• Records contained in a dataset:
+===+

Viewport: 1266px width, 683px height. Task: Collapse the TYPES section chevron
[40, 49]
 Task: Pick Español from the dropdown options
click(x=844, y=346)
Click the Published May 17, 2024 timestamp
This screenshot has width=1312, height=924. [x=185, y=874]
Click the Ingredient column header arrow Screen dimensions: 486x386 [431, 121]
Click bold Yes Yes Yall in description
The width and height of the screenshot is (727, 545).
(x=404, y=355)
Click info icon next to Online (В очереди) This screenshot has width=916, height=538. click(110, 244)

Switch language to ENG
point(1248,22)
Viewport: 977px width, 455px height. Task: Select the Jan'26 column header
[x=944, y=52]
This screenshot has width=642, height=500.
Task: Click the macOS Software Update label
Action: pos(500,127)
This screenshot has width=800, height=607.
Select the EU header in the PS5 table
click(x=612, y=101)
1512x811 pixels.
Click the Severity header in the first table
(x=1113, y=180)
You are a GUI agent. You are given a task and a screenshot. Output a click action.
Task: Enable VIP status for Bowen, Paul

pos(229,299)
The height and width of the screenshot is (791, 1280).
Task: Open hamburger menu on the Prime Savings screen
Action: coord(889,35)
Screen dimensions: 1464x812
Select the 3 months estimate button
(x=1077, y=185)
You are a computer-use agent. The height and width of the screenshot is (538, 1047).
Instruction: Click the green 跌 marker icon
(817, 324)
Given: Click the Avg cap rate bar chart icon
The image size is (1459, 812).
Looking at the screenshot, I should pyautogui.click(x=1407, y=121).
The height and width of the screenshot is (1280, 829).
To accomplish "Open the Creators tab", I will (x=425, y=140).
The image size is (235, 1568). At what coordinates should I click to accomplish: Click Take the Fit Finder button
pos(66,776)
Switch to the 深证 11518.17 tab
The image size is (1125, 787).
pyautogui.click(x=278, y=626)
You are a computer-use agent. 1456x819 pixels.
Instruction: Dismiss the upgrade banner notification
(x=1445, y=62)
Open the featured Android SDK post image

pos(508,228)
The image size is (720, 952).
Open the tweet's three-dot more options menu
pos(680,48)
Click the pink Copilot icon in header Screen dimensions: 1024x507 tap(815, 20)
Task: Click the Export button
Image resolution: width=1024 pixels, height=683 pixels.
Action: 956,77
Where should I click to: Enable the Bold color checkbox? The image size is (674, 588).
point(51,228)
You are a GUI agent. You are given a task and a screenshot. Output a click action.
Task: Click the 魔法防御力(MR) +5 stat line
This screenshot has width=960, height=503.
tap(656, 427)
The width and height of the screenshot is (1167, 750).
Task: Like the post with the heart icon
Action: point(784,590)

+===+

• Work required:
Please transcribe the records in full, keeping every word as it is.

• Completed exercise:
Viewport: 1266px width, 683px height. Task: Collapse the TYPES section chevron
[40, 49]
 Task: Pick Español from the dropdown options
click(x=844, y=346)
Click the Published May 17, 2024 timestamp
This screenshot has width=1312, height=924. [x=185, y=874]
Click the Ingredient column header arrow Screen dimensions: 486x386 [431, 121]
Click bold Yes Yes Yall in description
The width and height of the screenshot is (727, 545).
(x=404, y=355)
Click info icon next to Online (В очереди) This screenshot has width=916, height=538. click(110, 244)

Switch language to ENG
point(1248,22)
Viewport: 977px width, 455px height. Task: Select the Jan'26 column header
[x=944, y=52]
This screenshot has width=642, height=500.
Task: Click the macOS Software Update label
Action: pos(500,127)
This screenshot has width=800, height=607.
Select the EU header in the PS5 table
click(x=612, y=101)
1512x811 pixels.
Click the Severity header in the first table
(x=1113, y=180)
You are a GUI agent. You are given a task and a screenshot. Output a click action.
Task: Enable VIP status for Bowen, Paul

pos(229,299)
The height and width of the screenshot is (791, 1280).
Task: Open hamburger menu on the Prime Savings screen
Action: coord(889,35)
Screen dimensions: 1464x812
Select the 3 months estimate button
(x=1077, y=185)
You are a computer-use agent. The height and width of the screenshot is (538, 1047).
Instruction: Click the green 跌 marker icon
(817, 324)
Given: Click the Avg cap rate bar chart icon
The image size is (1459, 812).
Looking at the screenshot, I should pyautogui.click(x=1407, y=121).
The height and width of the screenshot is (1280, 829).
To accomplish "Open the Creators tab", I will (x=425, y=140).
The image size is (235, 1568). At what coordinates should I click to accomplish: Click Take the Fit Finder button
pos(66,776)
Switch to the 深证 11518.17 tab
The image size is (1125, 787).
pyautogui.click(x=278, y=626)
You are a computer-use agent. 1456x819 pixels.
Instruction: Dismiss the upgrade banner notification
(x=1445, y=62)
Open the featured Android SDK post image

pos(508,228)
The image size is (720, 952).
Open the tweet's three-dot more options menu
pos(680,48)
Click the pink Copilot icon in header Screen dimensions: 1024x507 tap(815, 20)
Task: Click the Export button
Image resolution: width=1024 pixels, height=683 pixels.
Action: 956,77
Where should I click to: Enable the Bold color checkbox? The image size is (674, 588).
point(51,228)
You are a GUI agent. You are given a task and a screenshot. Output a click action.
Task: Click the 魔法防御力(MR) +5 stat line
This screenshot has width=960, height=503.
tap(656, 427)
The width and height of the screenshot is (1167, 750).
Task: Like the post with the heart icon
Action: point(784,590)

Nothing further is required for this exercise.